José Manuel Medina Académico investigador Facultad de Educación Universidad de Las Américas
Las transformaciones en torno a la administración de la educación pública, específicamente del sistema escolar chileno, ocurren en un contexto en que la forma de ser de los estudiantes también está cambiando.
En 2025, 473.834 eran los alumnos que formaban parte del Programa de Integración Escolar (PIE), equivalentes al 13,38% de la matrícula escolar, mientras que en 2016 correspondían solo al 8,9%. Este crecimiento es sostenido y contrasta con la trayectoria reciente de la matrícula general, que desde su máximo de 2022 ha disminuido cerca de un 2,8%.
Esta tendencia no se distribuye de igual manera en el territorio. En la Región de Ñuble, los estudiantes con necesidades educativas especiales representan el 21,44% de la matrícula; en La Araucanía, el 20,1%, y en Los Ríos, el 19,37%. En la Región Metropolitana alcanzan el 9,62%. Estas diferencias evidencian que la inclusión enfrenta desafíos distintos según cada zona y que, por lo mismo, no puede sostenerse mediante respuestas uniformes.
El carácter territorial del desafío adquiere especial relevancia frente al actual proceso de instalación de los Servicios Locales de Educación Pública (SLEP).
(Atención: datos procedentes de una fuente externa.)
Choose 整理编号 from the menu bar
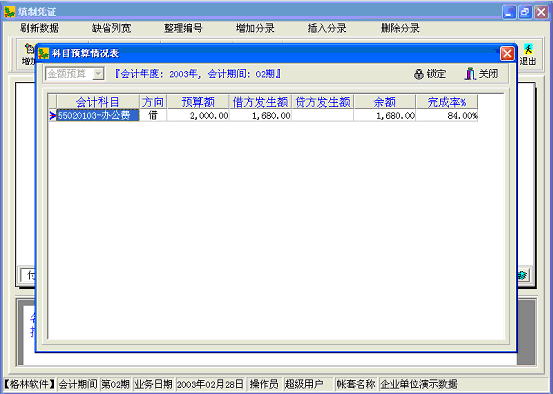This screenshot has height=394, width=553. (183, 28)
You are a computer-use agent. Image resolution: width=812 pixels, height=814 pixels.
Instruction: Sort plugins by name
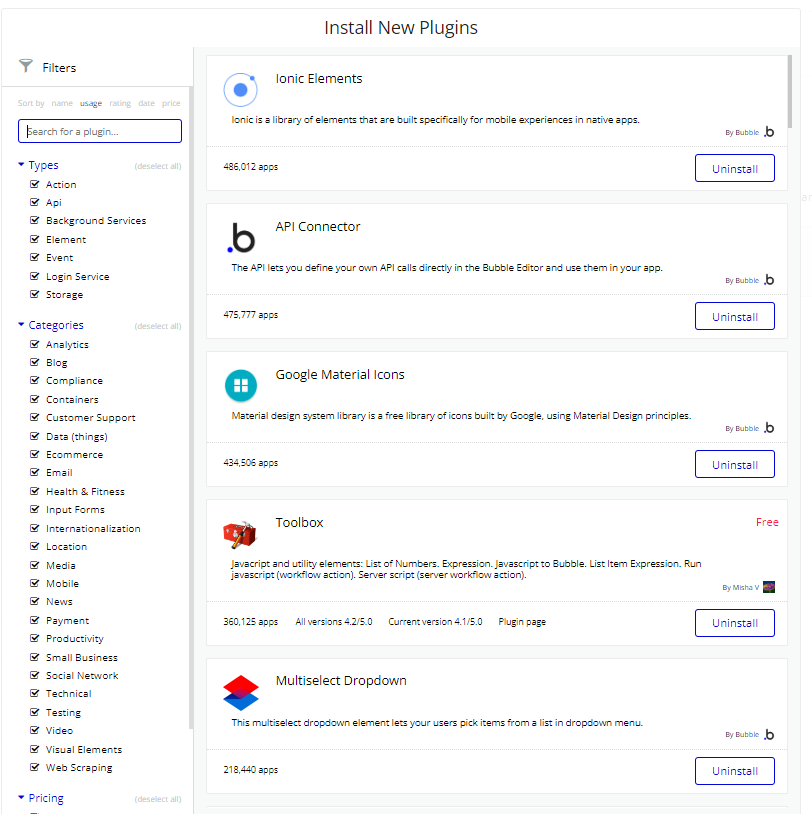click(x=62, y=103)
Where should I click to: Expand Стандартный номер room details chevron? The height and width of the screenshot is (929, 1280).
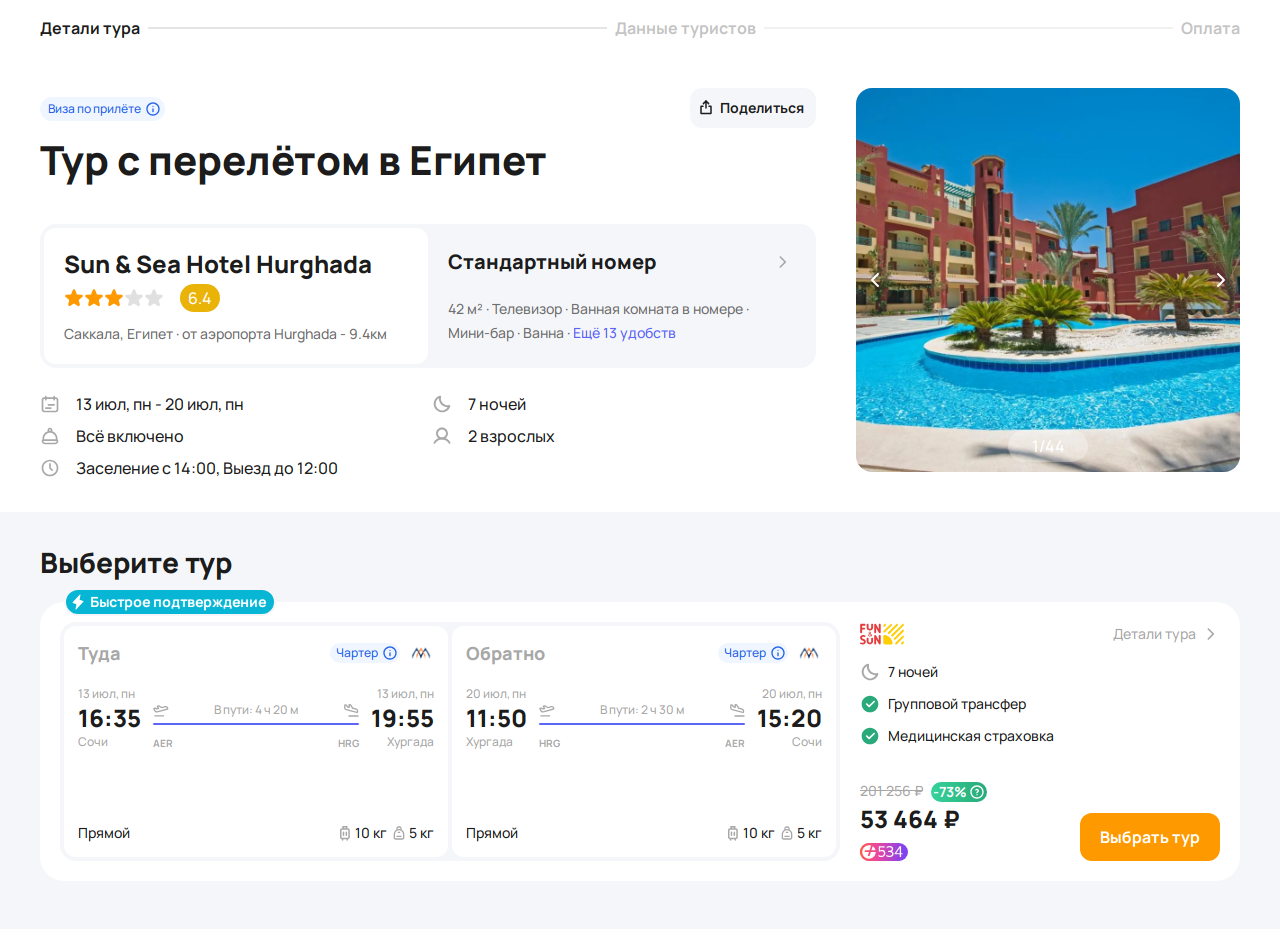(783, 262)
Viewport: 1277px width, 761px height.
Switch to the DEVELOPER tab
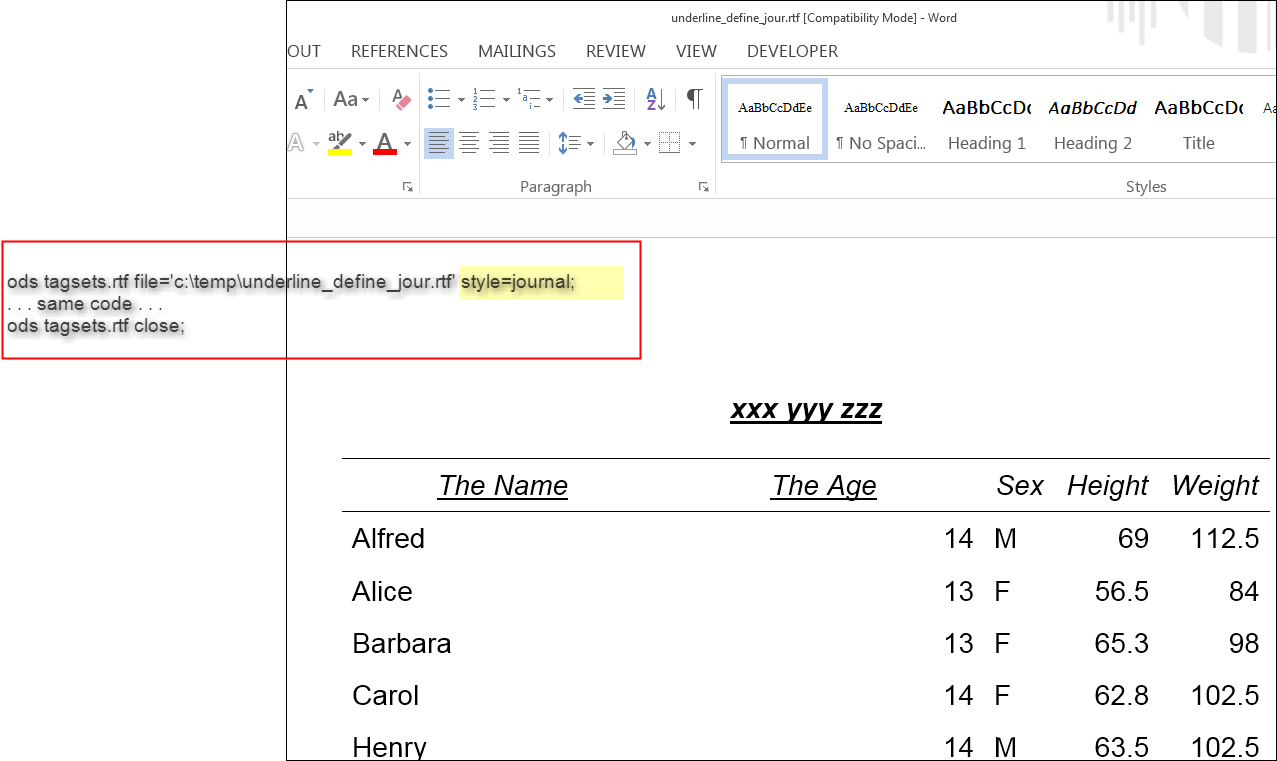pos(792,51)
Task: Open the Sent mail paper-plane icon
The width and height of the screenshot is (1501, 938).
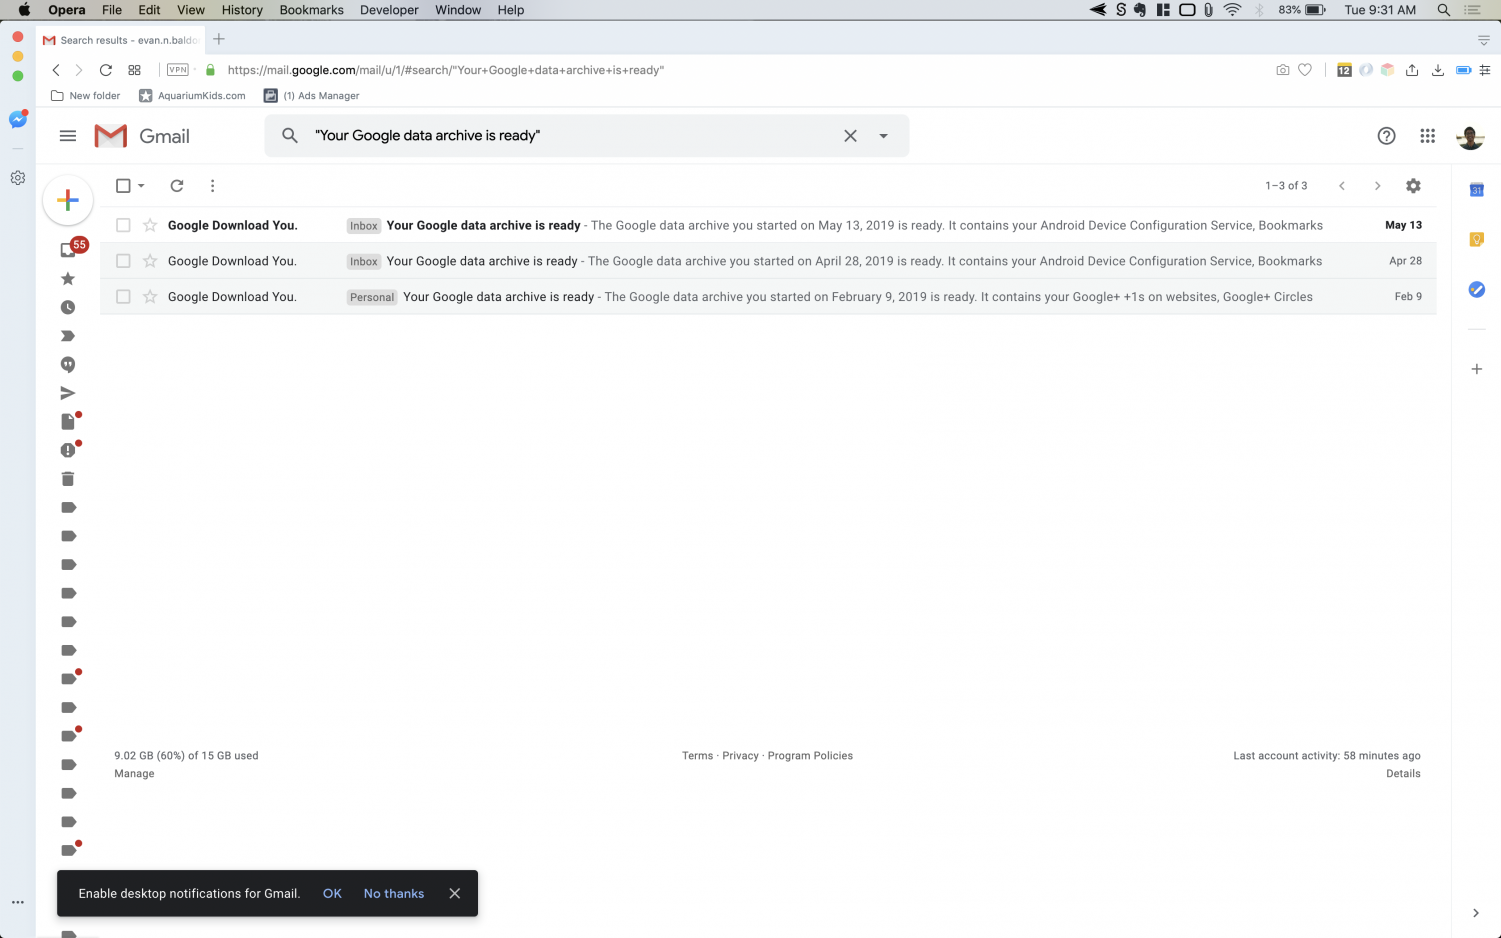Action: coord(68,394)
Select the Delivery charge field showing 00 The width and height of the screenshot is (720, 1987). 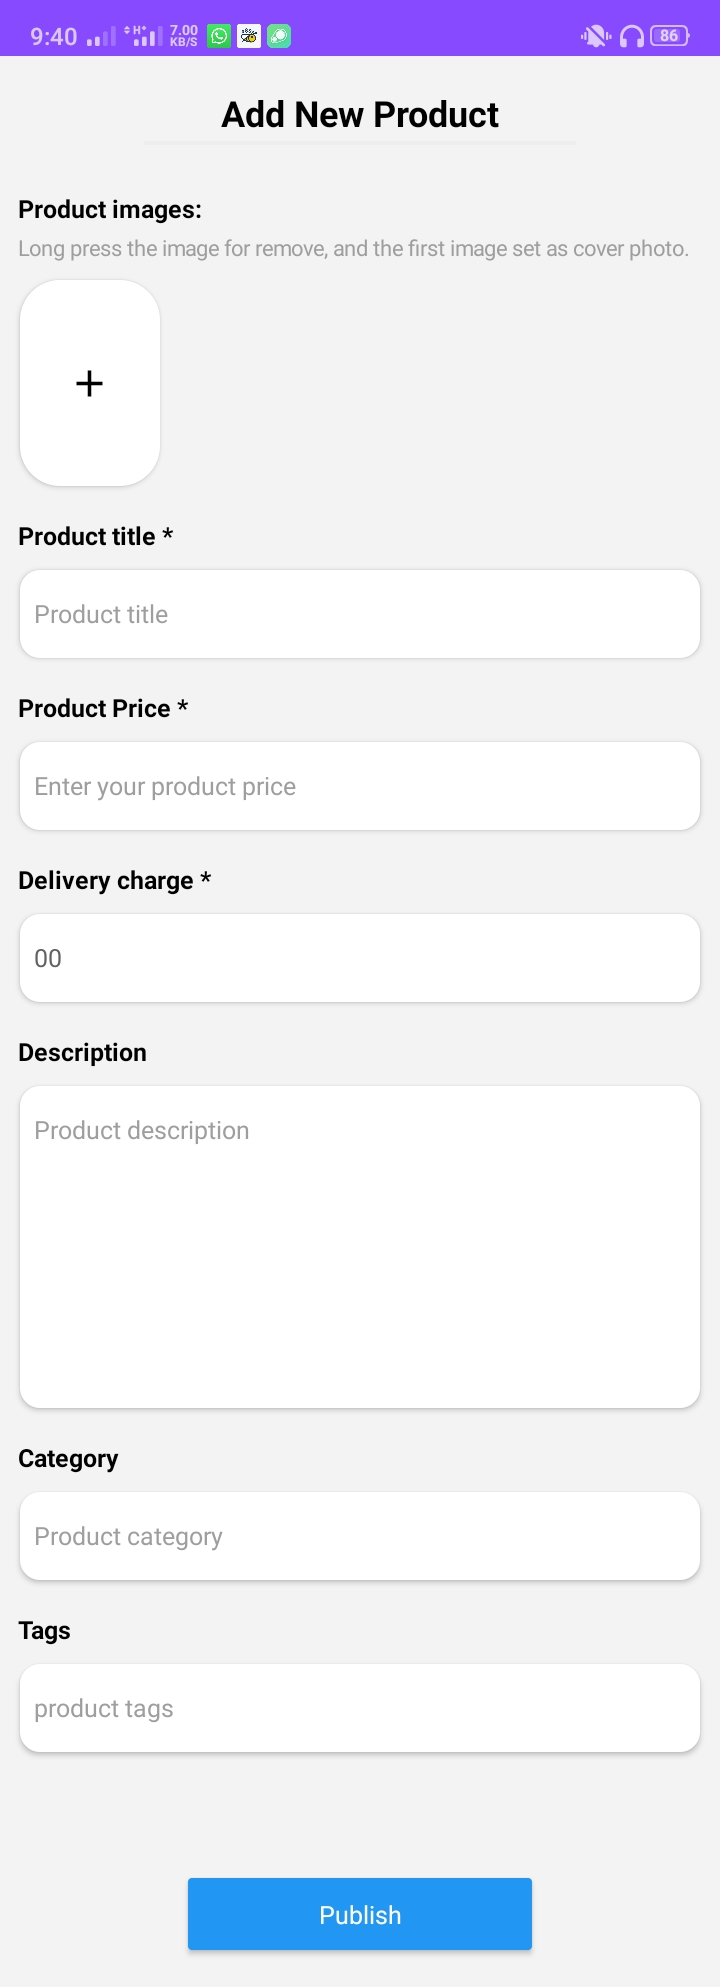pos(360,958)
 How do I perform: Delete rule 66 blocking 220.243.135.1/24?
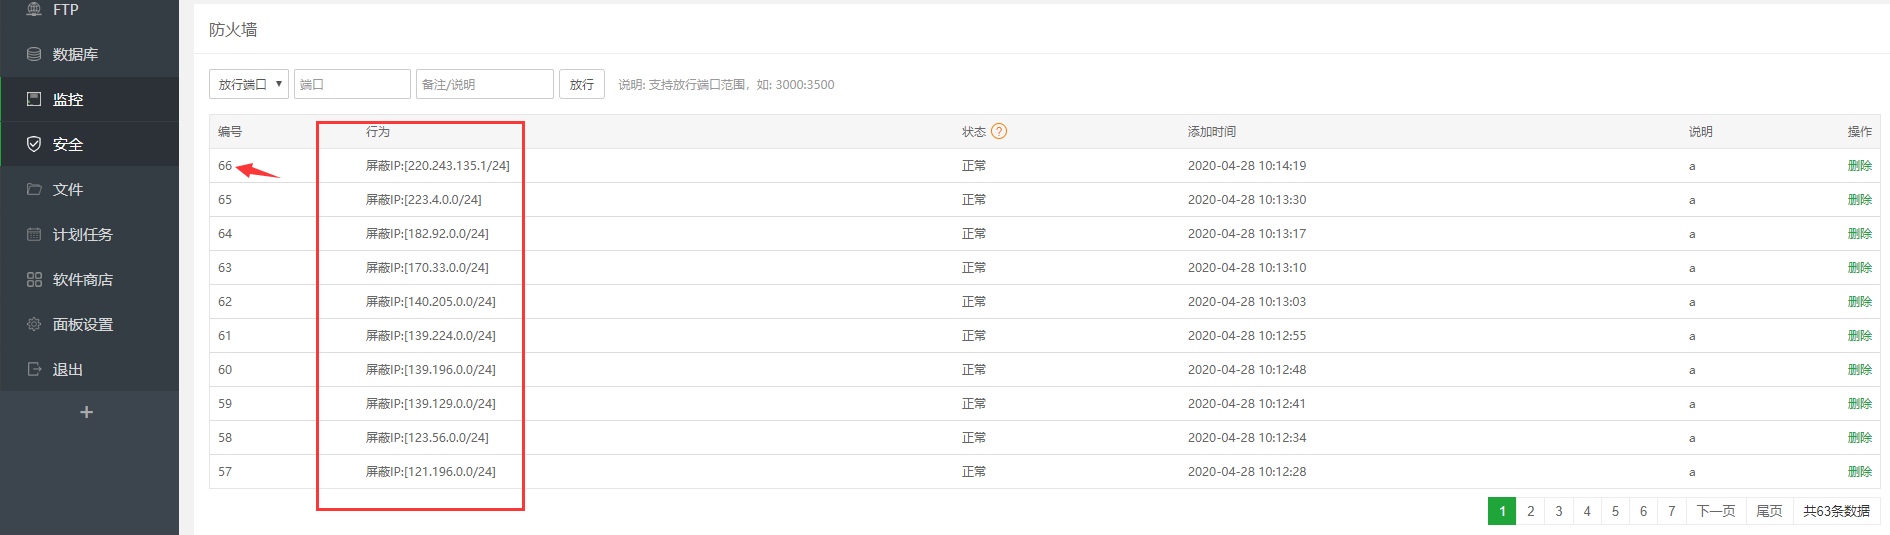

Desde enero de 2026 funcionan 36 servicios, dentro de 58 ya creados, que administran más de 3.000 establecimientos y jardines infantiles, y atienden a más de 640 mil estudiantes y párvulos.
Esto representa un avance relevante y también una oportunidad para ampliar la conversación: la balanza no puede inclinarse únicamente hacia quién administra las escuelas, la forma en que se realizan los traspasos o cómo se ordenan sus recursos; también importa preguntarse qué capacidades pedagógicas construye esta nueva institucionalidad para responder a aulas cada vez más diversas.
El crecimiento del PIE no debiera leerse solo como un aumento de diagnósticos o una mayor demanda por nuevos cupos, ya que las cifras también pueden estar reflejando una escuela que reconoce necesidades o barreras para el aprendizaje y la participación, factores que antes permanecían invisibilizados. Sin embargo, reconocer la diversidad exige más que incorporarla administrativamente: requiere docentes preparados, equipos interdisciplinarios estables, tiempos para colaborar, liderazgo pedagógico y apoyos capaces de responder a las particularidades de cada territorio.
Aquí los SLEP tienen una oportunidad valiosa, pues su carácter territorial puede permitir conocer mejor las necesidades de sus comunidades, articular apoyos entre establecimientos y construir capacidades compartidas, en lugar de dejar que cada escuela responda en solitario. Si la educación pública está modificando su forma de organizarse, mientras también cambia la diversidad de quienes habitan y aprenden en ella, ambas transformaciones necesitan encontrarse, dialogar y contribuir a pensar la escuela del mañana.
El éxito de la nueva Educación Pública está en que cada estudiante encuentre en su escuela condiciones para participar, aprender y sentirse parte de una comunidad.